Here is the training command. We find model performance convergences after one epoch, and here we set the maximum training epoch to 1. The full batch size is
output_dir="./data/dense-mlm/chinese-dureader/baseline_train/contrast"
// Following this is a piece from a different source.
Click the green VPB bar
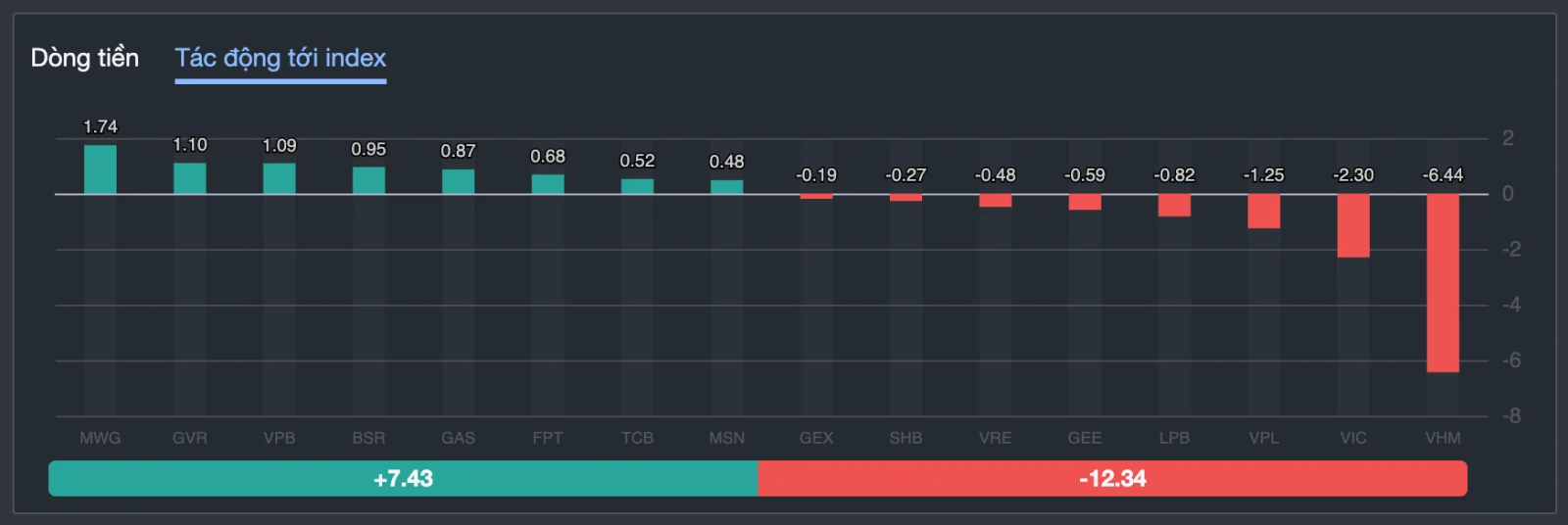 point(279,178)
python -m torch.distributed.launch --nproc_per_node 4 \
-m disentangled_retriever.dense.finetune.run_contrast \
--pooling average \
--similarity_metric cos \
--qrel_path ./data/datasets/dureader/qrels.train \
--query_path ./data/datasets/dureader/query.train \
--corpus_path ./data/datasets/dureader/corpus.tsv \
--output_dir $output_dir \
--model_name_or_path bert-base-chinese \
--logging_steps 10 \
--max_query_len 24 \
--max_doc_len 384 \
--per_device_train_batch_size 32 \
--inv_temperature 20 \
--gradient_accumulation_steps 1 \
--fp16 \
--neg_per_query 0 \
--learning_rate 1e-5 \
--num_train_epochs 1 \
--dataloader_drop_last \
--overwrite_output_dir \
--dataloader_num_workers 0 \
--weight_decay 0 \
--lr_scheduler_type "constant" \
--save_strategy "epoch" \
--optim adamw_torch
Here is an example code to evaluate the out-of-domain performance on CPR-Ecommerce.
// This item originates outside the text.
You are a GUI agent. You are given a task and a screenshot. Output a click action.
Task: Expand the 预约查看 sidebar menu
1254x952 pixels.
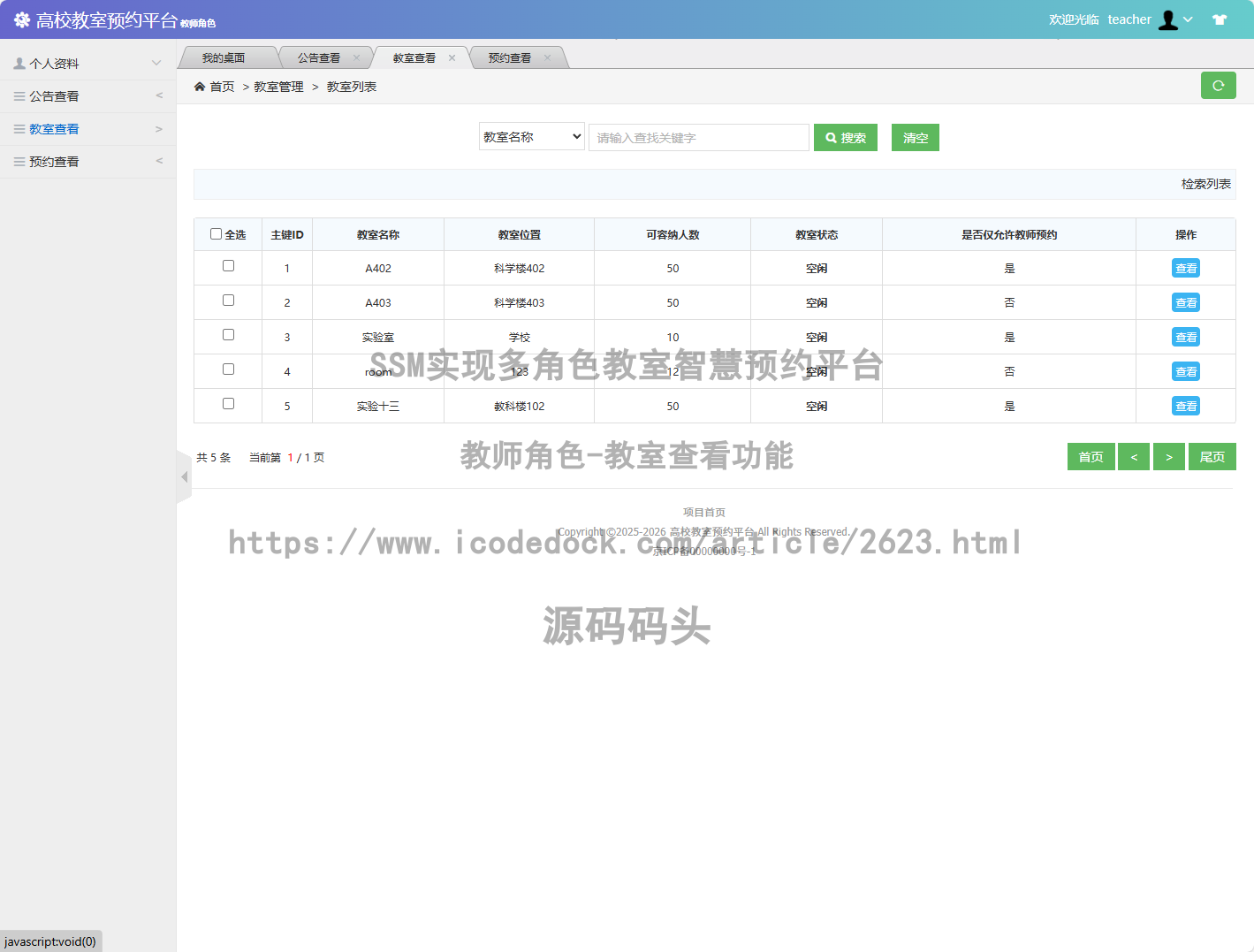point(87,162)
data_dir="./data/datasets/cpr-ecom"
backbone_name_or_path="./data/dense-mlm/chinese-dureader/baseline_train/contrast"
output_dir="$backbone_name_or_path/evaluate/cpr-ecom"
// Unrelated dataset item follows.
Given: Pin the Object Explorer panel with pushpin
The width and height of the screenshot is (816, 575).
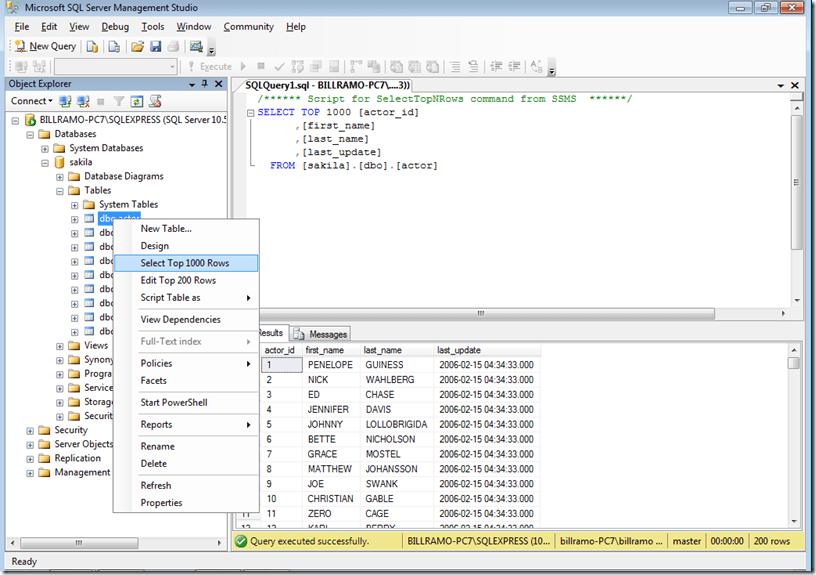Looking at the screenshot, I should (x=204, y=84).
python -m torch.distributed.launch --nproc_per_node 4 \
-m disentangled_retriever.dense.evaluate.run_eval \
--backbone_name_or_path $backbone_name_or_path \
--corpus_path $data_dir/corpus.tsv \
--query_path $data_dir/query.dev \
--qrel_path $data_dir/qrels.dev \
--output_dir $output_dir \
--out_corpus_dir $output_dir/corpus \
--out_query_dir $output_dir/dev \
--per_device_eval_batch_size 48 \
--overwrite_output_dir \
--dataloader_num_workers 8 \
--pooling average \
--similarity_metric cos \
--topk 1000
Following the above commands, we train and evaluate a baseline model. The evaluation results are
{'NDCG@1': 0.167, 'NDCG@3': 0.22096, 'NDCG@5': 0.2439, 'NDCG@10': 0.26266, 'NDCG@100': 0.31282}
{'MAP@1': 0.167, 'MAP@3': 0.2075, 'MAP@5': 0.22015, 'MAP@10': 0.2279, 'MAP@100': 0.23689}
{'Recall@10': 0.374, 'Recall@50': 0.548, 'Recall@100': 0.623, 'Recall@200': 0.709, 'Recall@500': 0.789, 'Recall@1000': 0.842}
{'P@1': 0.167, 'P@3': 0.08667, 'P@5': 0.0632, 'P@10': 0.0374, 'P@100': 0.00623}
{'MRR@10': 0.2279, 'MRR@100': 0.23689}
The results slightly differ from the reported results in our paper, largely due to different environments.